◆ Data for the task

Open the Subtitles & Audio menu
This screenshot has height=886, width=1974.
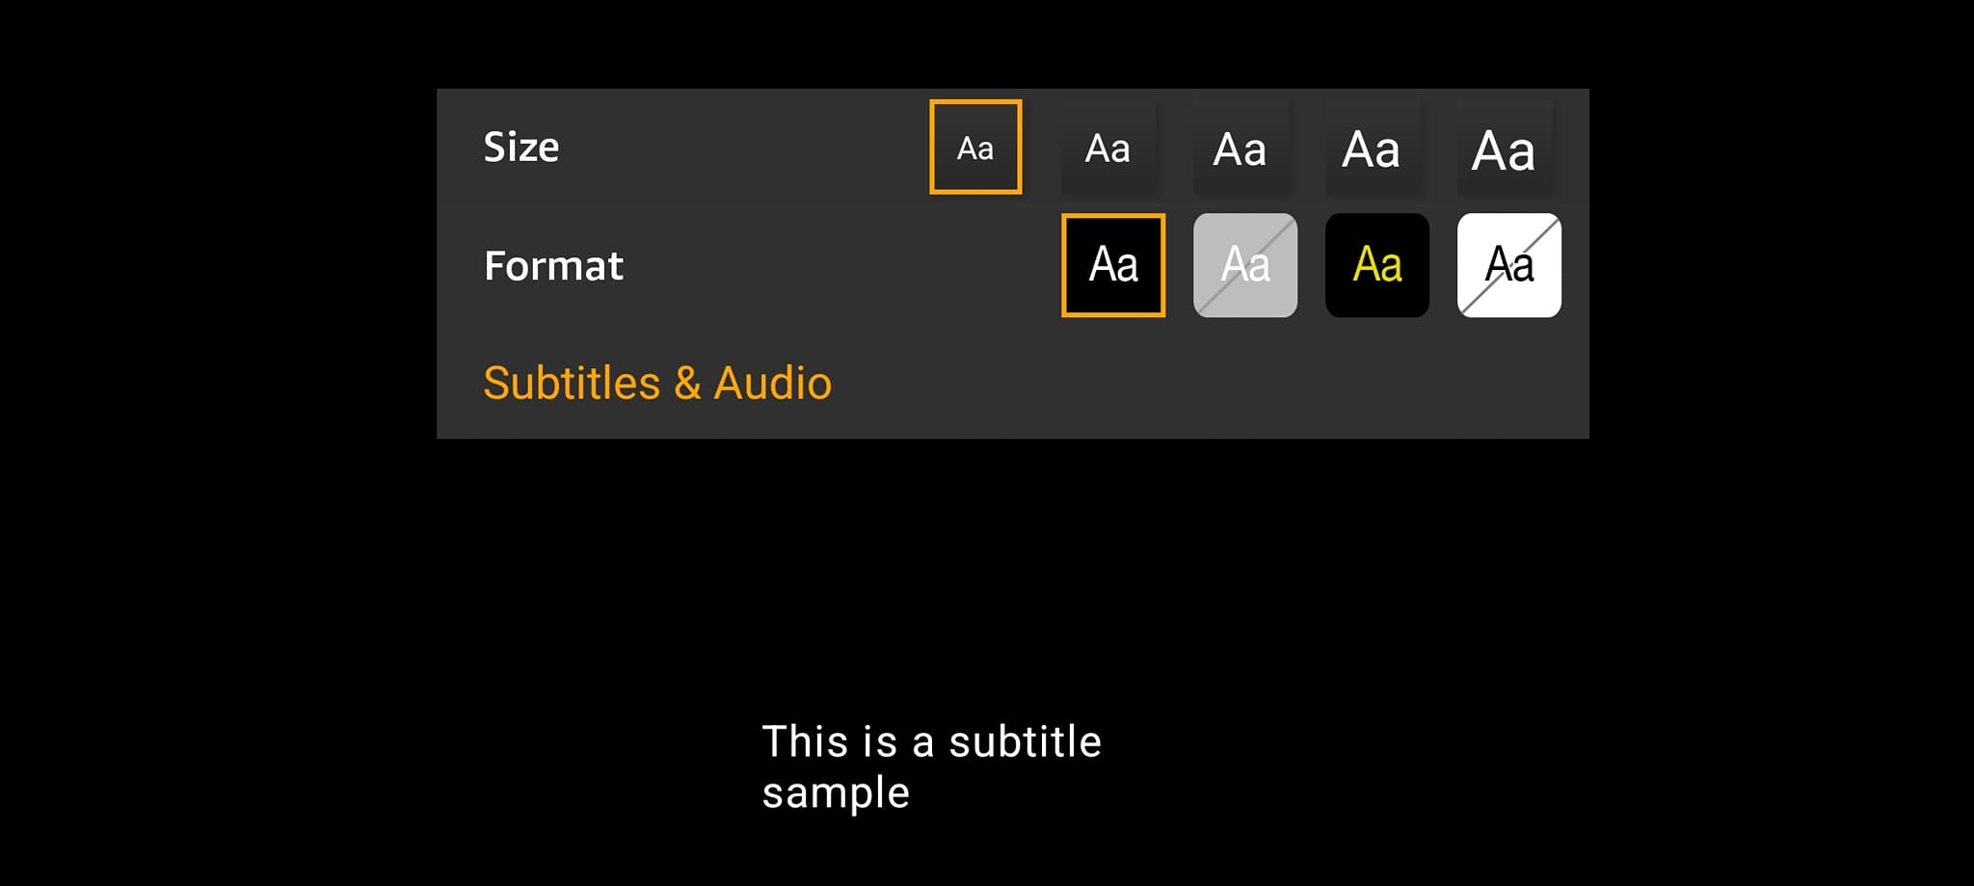[x=657, y=383]
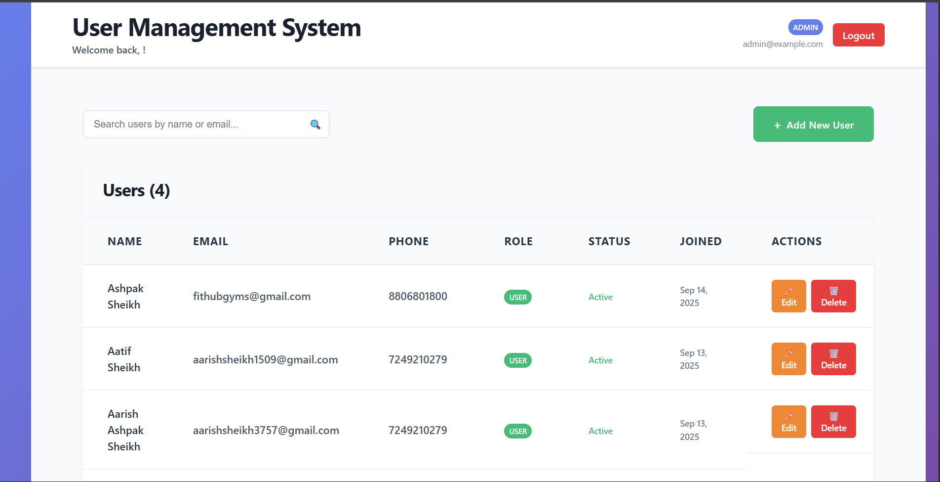Click the STATUS column header
This screenshot has height=482, width=940.
point(609,242)
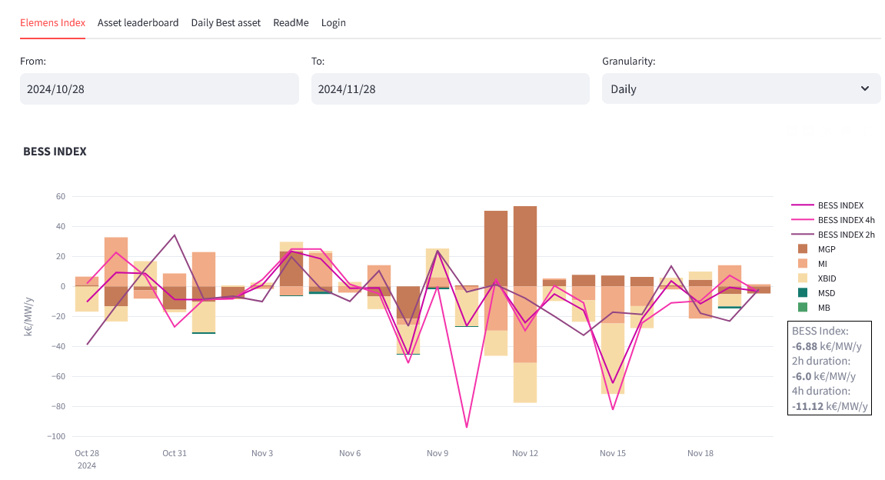Click the MGP legend color swatch
Screen dimensions: 885x480
pos(803,249)
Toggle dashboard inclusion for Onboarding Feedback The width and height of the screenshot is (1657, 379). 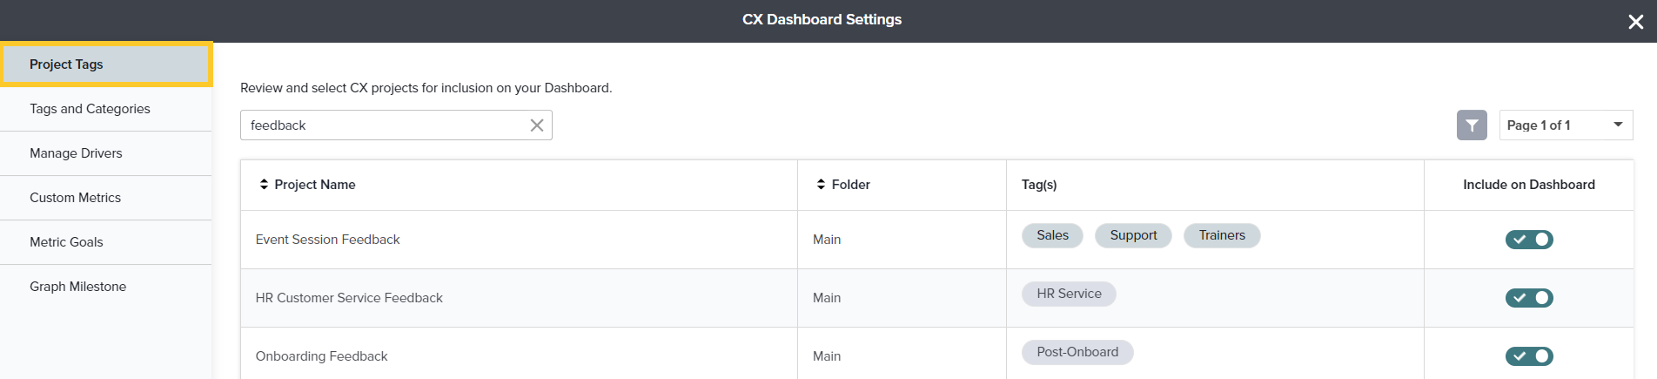(x=1529, y=356)
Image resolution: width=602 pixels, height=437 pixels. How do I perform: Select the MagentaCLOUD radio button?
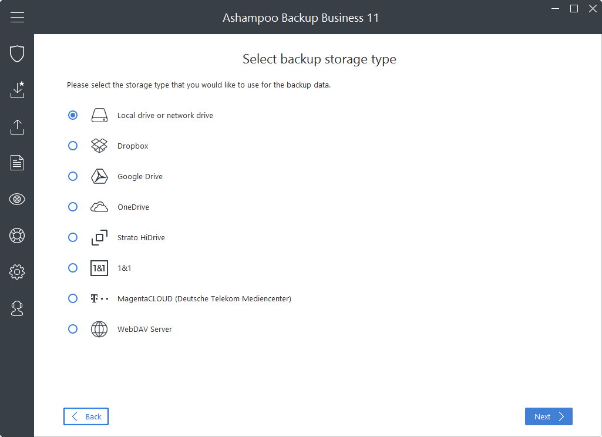(x=73, y=298)
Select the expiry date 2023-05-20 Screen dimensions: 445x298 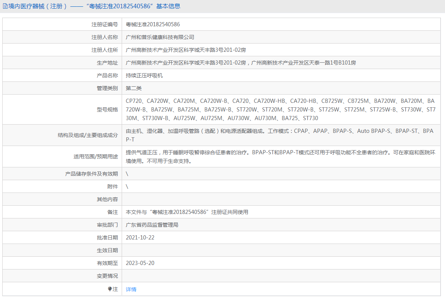point(139,263)
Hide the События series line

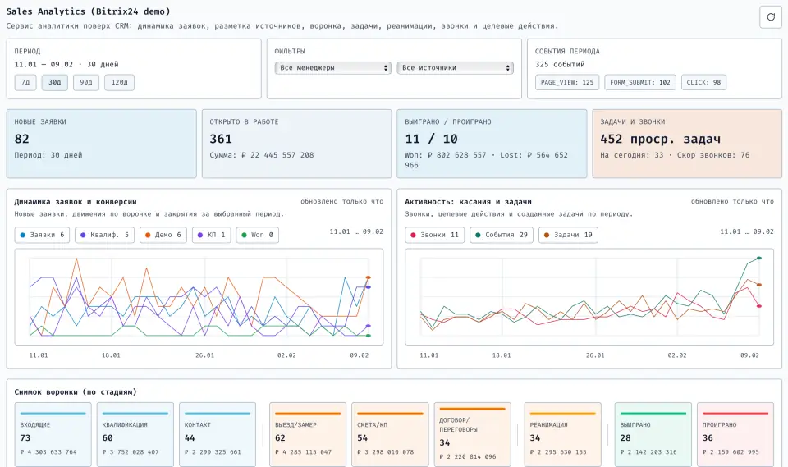[502, 235]
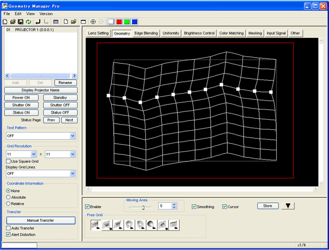
Task: Click the green refresh arrows icon
Action: pyautogui.click(x=28, y=22)
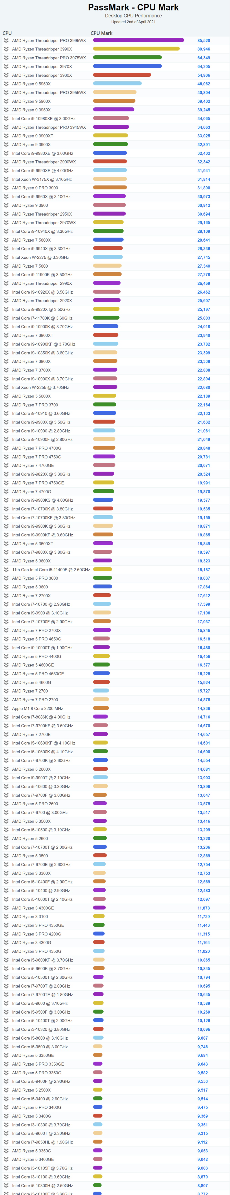Click the chevron icon beside Intel Core i7-10700K
This screenshot has width=230, height=1195.
(6, 509)
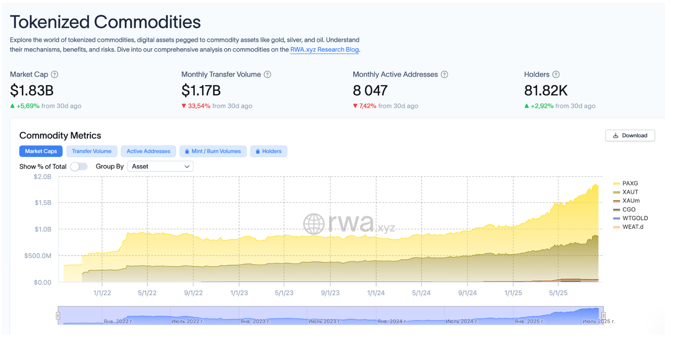Click the Monthly Transfer Volume help icon
The image size is (688, 340).
coord(267,75)
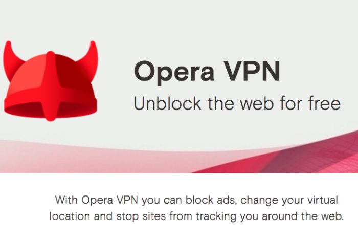Click the "tracking you around the web" text

(x=270, y=216)
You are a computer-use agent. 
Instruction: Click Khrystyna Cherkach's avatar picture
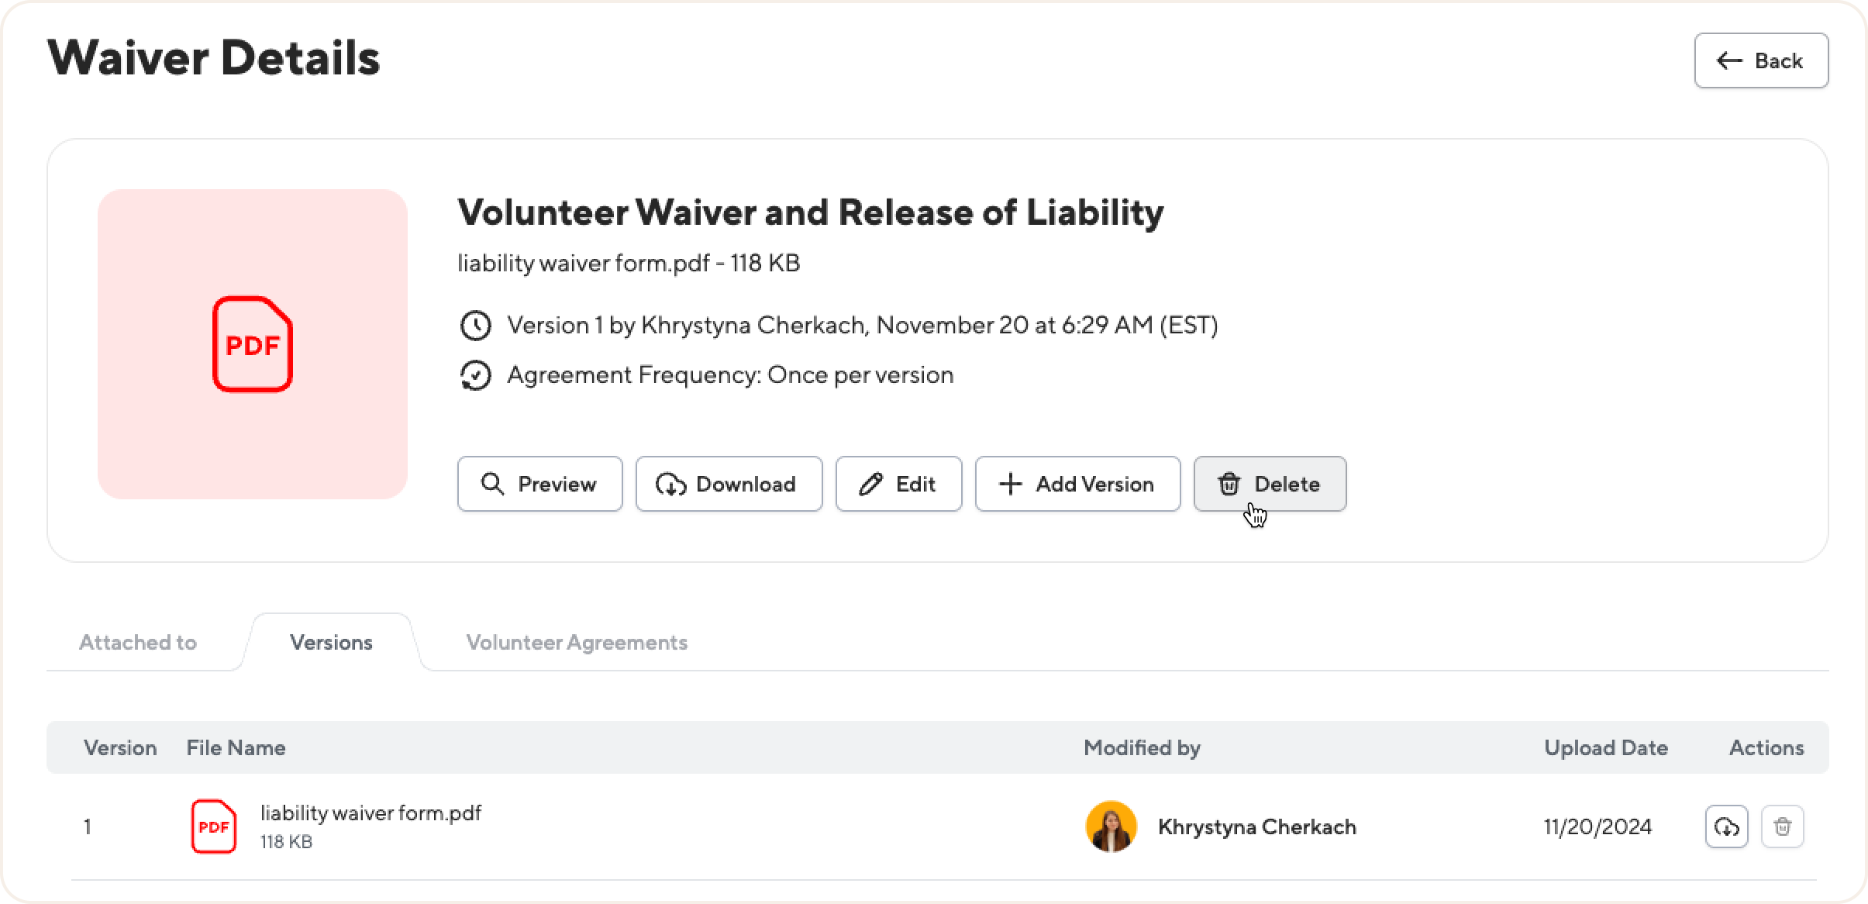pos(1111,826)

◆ Exercise goal
Please print the span that begins at the line holding "Hide the События series line" and ends at the last line of the data, both ends included, with no pictures.

◆ Solution to the exercise
Hide the События series line

[502, 235]
Task: Click the green refresh arrows icon
Action: pyautogui.click(x=28, y=22)
Click the chevron icon beside Intel Core i7-10700K
This screenshot has width=230, height=1195.
(6, 509)
Click the Monthly Transfer Volume help icon
The image size is (688, 340).
coord(267,75)
Click the "tracking you around the web" text

(x=270, y=216)
You are a computer-use agent. 
Instruction: Click Khrystyna Cherkach's avatar picture
pos(1111,826)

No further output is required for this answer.